# [Collected data]
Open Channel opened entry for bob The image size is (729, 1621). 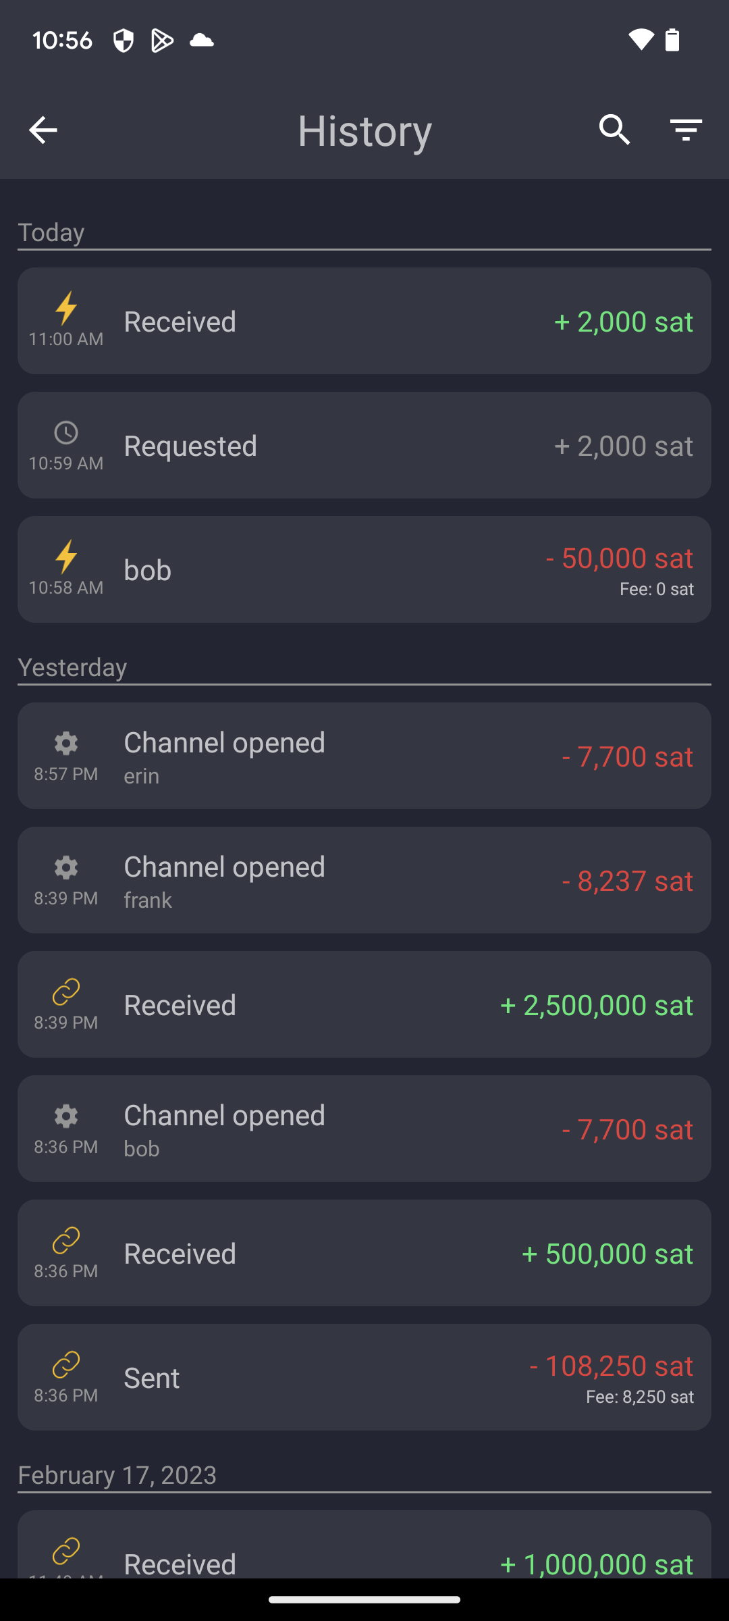(365, 1129)
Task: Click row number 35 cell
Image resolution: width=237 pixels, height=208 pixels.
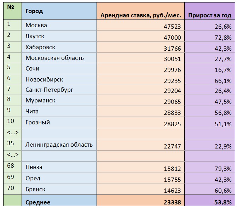Action: click(x=12, y=145)
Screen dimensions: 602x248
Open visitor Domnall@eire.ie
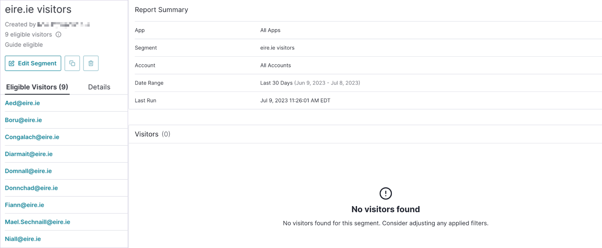point(28,171)
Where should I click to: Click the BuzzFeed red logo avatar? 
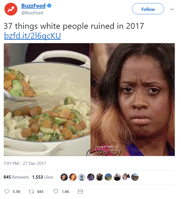[x=11, y=9]
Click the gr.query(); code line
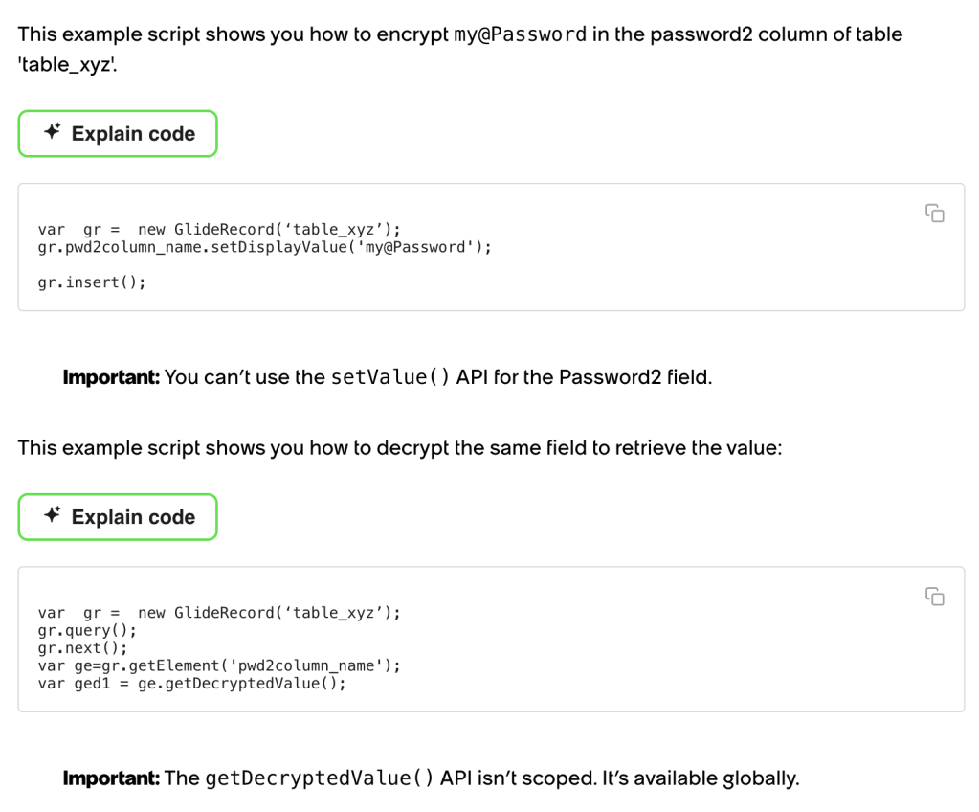Image resolution: width=979 pixels, height=812 pixels. [87, 630]
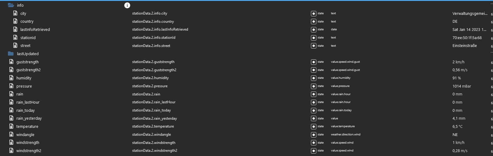Select the stationId tree item
Viewport: 493px width, 156px height.
28,38
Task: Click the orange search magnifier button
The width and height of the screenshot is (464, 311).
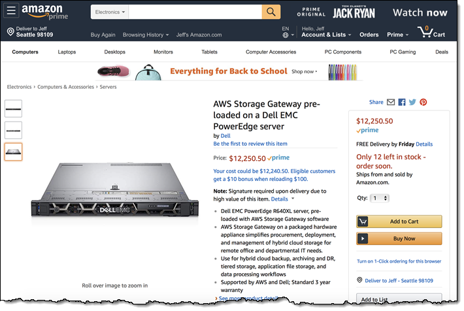Action: 271,12

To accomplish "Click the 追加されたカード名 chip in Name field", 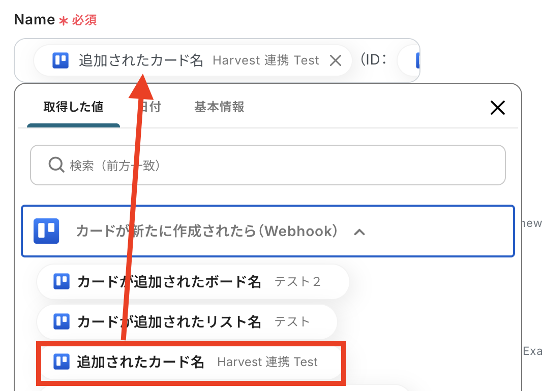I will 193,60.
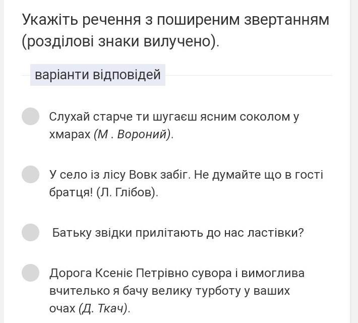Click the word "братця!" in second option
The width and height of the screenshot is (358, 323).
[71, 192]
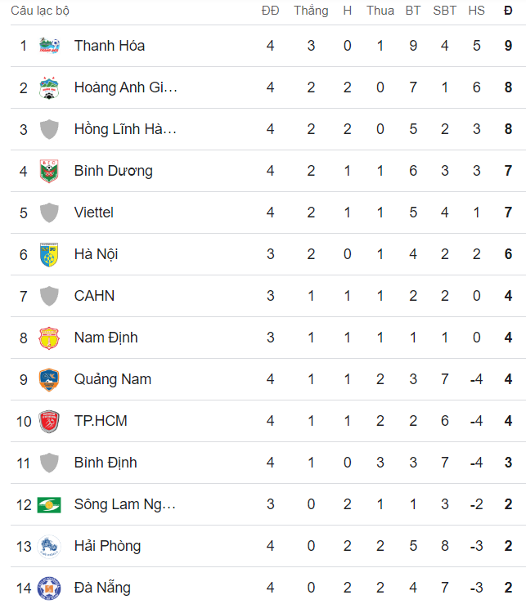
Task: Click the gray placeholder shield beside Viettel
Action: pos(49,213)
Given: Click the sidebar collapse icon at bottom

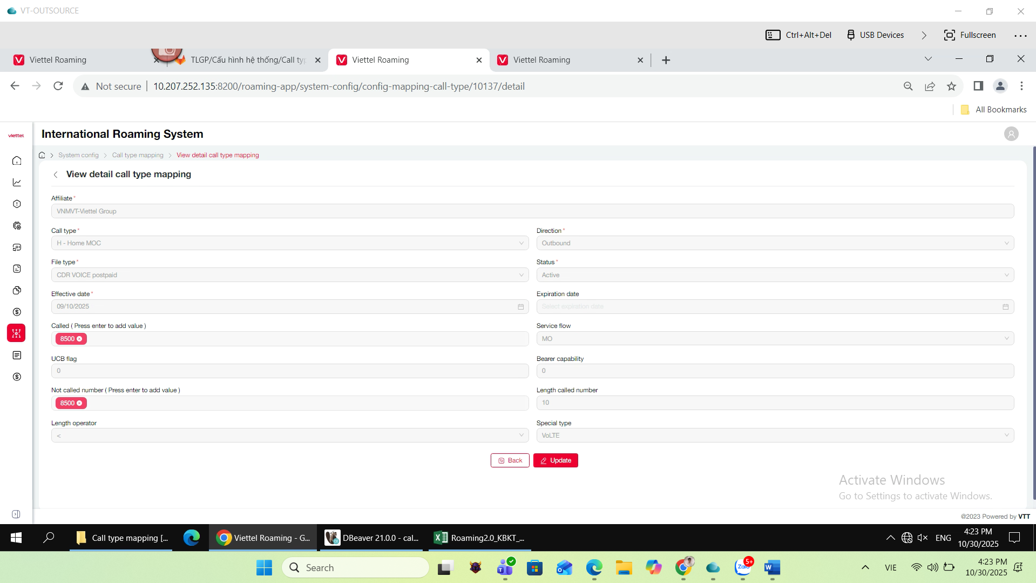Looking at the screenshot, I should coord(16,514).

# [Exercise objective]
The stretch above running from the line with "Image resolution: width=237" through the line with "Task: Click the orange" is all you should copy, exactly, leaving out the pictures.

# [Response to this task]
Image resolution: width=237 pixels, height=208 pixels.
Action: click(x=12, y=145)
Screen dimensions: 602x248
Open visitor Domnall@eire.ie
point(28,171)
Where should I click to: Click the BuzzFeed red logo avatar? 
[x=11, y=9]
Click the gr.query(); code line
Image resolution: width=979 pixels, height=812 pixels. [87, 630]
Select the stationId tree item
Viewport: 493px width, 156px height.
28,38
Task: Click the orange search magnifier button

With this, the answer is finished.